The expected rate of responders in the standard rTMS arm was 35%. We hypothesized that neuro-navigation-guided rTMS may increase this proportion up to 70% based on the large effect size observed in the princeps study [19]. Therefore, 51 evaluable patients per arm were necessary to guarantee a 95% power and a 0.05 Type-I error (two-sided). Considering that 15% of patients may be lost to follow-up, the total number of subjects needed was then of 120 (60 per group).

Randomization and mechanism used to implement the random allocation sequence

For allocation of the participants, a computer-generated list of random numbers was used. Randomization sequence was created using SAS statistical software and was stratified by center with a 1:1 ratio.

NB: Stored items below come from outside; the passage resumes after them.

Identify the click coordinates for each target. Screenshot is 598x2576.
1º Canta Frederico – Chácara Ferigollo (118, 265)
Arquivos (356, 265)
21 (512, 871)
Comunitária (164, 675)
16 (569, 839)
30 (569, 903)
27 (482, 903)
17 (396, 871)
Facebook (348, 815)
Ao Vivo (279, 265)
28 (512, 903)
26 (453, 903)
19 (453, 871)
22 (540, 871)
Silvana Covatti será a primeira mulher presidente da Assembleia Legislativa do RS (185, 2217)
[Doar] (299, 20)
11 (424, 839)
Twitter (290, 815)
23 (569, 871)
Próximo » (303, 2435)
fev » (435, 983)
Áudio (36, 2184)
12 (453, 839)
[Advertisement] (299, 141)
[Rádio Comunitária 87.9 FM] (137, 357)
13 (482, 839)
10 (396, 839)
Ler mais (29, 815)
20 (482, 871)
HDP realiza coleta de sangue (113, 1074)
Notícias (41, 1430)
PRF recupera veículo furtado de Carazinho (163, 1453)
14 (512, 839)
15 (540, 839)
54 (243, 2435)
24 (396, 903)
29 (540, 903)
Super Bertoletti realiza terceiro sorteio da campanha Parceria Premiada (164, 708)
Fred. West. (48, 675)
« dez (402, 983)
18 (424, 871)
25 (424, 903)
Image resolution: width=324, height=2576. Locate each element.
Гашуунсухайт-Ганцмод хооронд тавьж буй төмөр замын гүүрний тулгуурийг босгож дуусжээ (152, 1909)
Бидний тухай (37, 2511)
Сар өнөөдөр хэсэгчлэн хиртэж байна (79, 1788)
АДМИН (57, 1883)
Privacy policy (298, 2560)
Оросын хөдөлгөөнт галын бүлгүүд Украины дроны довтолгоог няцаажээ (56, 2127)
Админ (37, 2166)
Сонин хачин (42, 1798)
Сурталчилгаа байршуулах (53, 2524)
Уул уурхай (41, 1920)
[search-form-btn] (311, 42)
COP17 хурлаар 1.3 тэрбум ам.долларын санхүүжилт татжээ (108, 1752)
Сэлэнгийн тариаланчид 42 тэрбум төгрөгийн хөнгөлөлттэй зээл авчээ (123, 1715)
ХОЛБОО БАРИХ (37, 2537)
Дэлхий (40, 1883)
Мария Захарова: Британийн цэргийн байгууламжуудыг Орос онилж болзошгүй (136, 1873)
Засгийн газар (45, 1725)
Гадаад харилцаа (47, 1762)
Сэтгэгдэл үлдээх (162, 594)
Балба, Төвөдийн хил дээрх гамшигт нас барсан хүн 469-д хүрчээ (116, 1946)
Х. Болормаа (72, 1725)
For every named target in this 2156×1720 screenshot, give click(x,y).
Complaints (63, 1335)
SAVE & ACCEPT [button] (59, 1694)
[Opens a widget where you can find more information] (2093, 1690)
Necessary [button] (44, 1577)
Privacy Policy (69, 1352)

The allocation sequence was concealed from the investigator in charge of including and evaluating patients: information on treatment arm was electronically available only for the investigator in charge of the rTMS sessions, on a dedicated e-CRF page that the investigator in charge of evaluation could not access. This information was available only after the enrolled participants completed all baseline assessments and it was time to allocate the intervention.

Blinding

Only investigators in charge of the rTMS sessions were aware of the allocated arm. Care providers, medical staff and outcome assessors were kept blinded to the allocation. When analyzing the data, statisticians were not blinded. Patients were also kept blind to the allocation. All patients wore a head cap with a mark representing the target identified using standard method. In the standard “arm” the coil was placed on this point, and the neuro-navigator screen showed the position of the coil on the patient’s brain and no target was shown on the neuro-navigator screen. In the “neuro-navigation” arm, the target on the cap was disregarded and the coil placed on the target indicated by the neuro-navigator screen.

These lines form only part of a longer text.